§ **WORK INSTRUCTIONS**
**1.** In the FF13 passage, what does slowing down the combat gauge reduce?
**2.** Say whether each statement agrees with the FF13 passage, answering yes or no and quoting the words that decide it: (a) Pausing a battle lets you look through menus and stats. (b) The writer is enjoying combat quite a bit. (c) In the game's world, a human servant who fulfills their given purpose is granted eternal life as a frozen crystal.
**3.** Please carry the FF13 passage forward from its final sentence.

** BEGIN EXCERPTED PASSAGE **

So why would I have to be watching so intently for every opportunity to input a vital command? Because you can’t pause!! Well, okay, technically you can. But it will do you almost no good in formulating your strategy, because you can’t access any menus or look at any stats and the screen is completely fuzzed out. And when battle is un-paused, the bad guys keep hammering at you. So you have no time to sift through and carefully consider your command options. For better or worse, this means that the actual strategy in battles is very simple. It is only made challenging by the fact that you have to be on the ball and make your choices quickly.


I’m getting used to this aspect of the game and I’m enjoying combat quite a bit. But it’s still a real shame that I’m only able to enjoy the dazzling and beautiful battle animations out of my peripheral vision. And no, slowing down the combat gauge (as the game allows) did not solve this issue for me. I just ended up waiting and watching my characters wait in between times of staring feverishly at my health bars and missing most of the eye candy. Slowing the gauge also reduces the rewards you are able to get for battles, since the speed with which you finish a battle effects the rewards you obtain.


In terms of philosophical relevance, this game says something very interesting that reminds me of the uniqueness of Christianity. In the world of FF13, if a human servant fulfills the purpose given to them by one of the powerful types of beings you encounter in the game, that human is granted eternal life as a frozen crystal. The implication is that everyone else simply dies and ceases to be.

** END EXCERPTED PASSAGE **
** BEGIN MATERIAL PROVIDED **

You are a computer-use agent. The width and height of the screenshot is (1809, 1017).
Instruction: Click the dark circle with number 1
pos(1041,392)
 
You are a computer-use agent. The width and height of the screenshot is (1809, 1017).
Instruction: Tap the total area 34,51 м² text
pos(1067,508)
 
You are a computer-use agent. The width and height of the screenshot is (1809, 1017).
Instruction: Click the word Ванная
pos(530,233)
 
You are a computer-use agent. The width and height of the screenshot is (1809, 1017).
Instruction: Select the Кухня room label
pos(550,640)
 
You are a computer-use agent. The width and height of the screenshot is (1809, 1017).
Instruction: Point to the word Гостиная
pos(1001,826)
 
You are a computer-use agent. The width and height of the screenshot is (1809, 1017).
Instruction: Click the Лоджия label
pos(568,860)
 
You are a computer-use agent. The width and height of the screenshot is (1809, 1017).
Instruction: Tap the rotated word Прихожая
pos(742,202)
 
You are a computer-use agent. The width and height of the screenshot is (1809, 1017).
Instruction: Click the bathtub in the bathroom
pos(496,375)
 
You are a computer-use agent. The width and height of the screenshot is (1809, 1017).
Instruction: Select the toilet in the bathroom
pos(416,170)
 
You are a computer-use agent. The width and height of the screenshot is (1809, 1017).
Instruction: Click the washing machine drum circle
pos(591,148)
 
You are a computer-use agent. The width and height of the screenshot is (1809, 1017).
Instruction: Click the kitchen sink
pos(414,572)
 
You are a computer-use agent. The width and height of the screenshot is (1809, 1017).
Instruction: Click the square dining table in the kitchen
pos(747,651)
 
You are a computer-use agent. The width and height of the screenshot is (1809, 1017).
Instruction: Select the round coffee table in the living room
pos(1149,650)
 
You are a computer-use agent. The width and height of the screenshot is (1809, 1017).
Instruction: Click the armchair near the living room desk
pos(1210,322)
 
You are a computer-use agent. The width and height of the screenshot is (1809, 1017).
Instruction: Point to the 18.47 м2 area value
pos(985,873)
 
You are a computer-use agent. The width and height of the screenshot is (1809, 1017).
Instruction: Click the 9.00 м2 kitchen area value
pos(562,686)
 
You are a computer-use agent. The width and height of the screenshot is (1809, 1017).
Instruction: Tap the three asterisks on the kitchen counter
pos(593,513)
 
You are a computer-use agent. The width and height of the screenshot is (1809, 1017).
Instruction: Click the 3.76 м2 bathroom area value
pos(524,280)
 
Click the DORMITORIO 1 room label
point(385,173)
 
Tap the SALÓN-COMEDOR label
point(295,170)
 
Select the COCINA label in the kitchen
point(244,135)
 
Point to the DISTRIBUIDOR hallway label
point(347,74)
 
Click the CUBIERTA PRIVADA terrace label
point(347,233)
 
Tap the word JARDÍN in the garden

** END MATERIAL PROVIDED **

§ **SET OF ANSWERS**
**1.** It reduces the rewards you can get for battles.

**2.**
(a) No: "you can’t access any menus or look at any stats and the screen is completely fuzzed out."
(b) Yes: "I’m enjoying combat quite a bit."
(c) Yes: "that human is granted eternal life as a frozen crystal."

**3.**
Firstly, this type of spiritual economy is one thing that separates Christianity from possibly every other religion or philosophy that teaches on an afterlife. In nearly every religious system, you have to “earn” eternal life, or a good eternal life, through actions on earth. In Biblical Christianity, Christ earns all of this FOR those who simply trust that he did. While the Bible does teach on additional eternal rewards for serving God in this life, everyone will have the same incredibly close relationship with God and a wildly wonderful eternal existence. No one will be thinking, “boy, this isn’t as great as I’d hoped it would be…”

In addition, the eternal existence of the believer will not be some less than human ethereal existence. We won’t just live on in the memory of others. (What kind of sucky existence is that anyway when you think about it?) We won’t exist as vapor or crystal or some other inanimate material that simply sits motionless singing “aaaaaaah”. Believers will be given bodies and will be doing things. We will live an adventure that never ends!


Despite the fact that I’ve spent more time explaining my complaints of this game than my praises for it, I find it pretty addictive so far. The combat moves fast and may look intimidating, but it actually runs very smoothly and is very satisfying, Also, if you have trouble or even die, you always get the option to try again starting right before the last battle. And the elements I’ve enjoyed are easily strong enough to make the game stand out from many others and make it worth pushing through the game’s downsides.


Rated T.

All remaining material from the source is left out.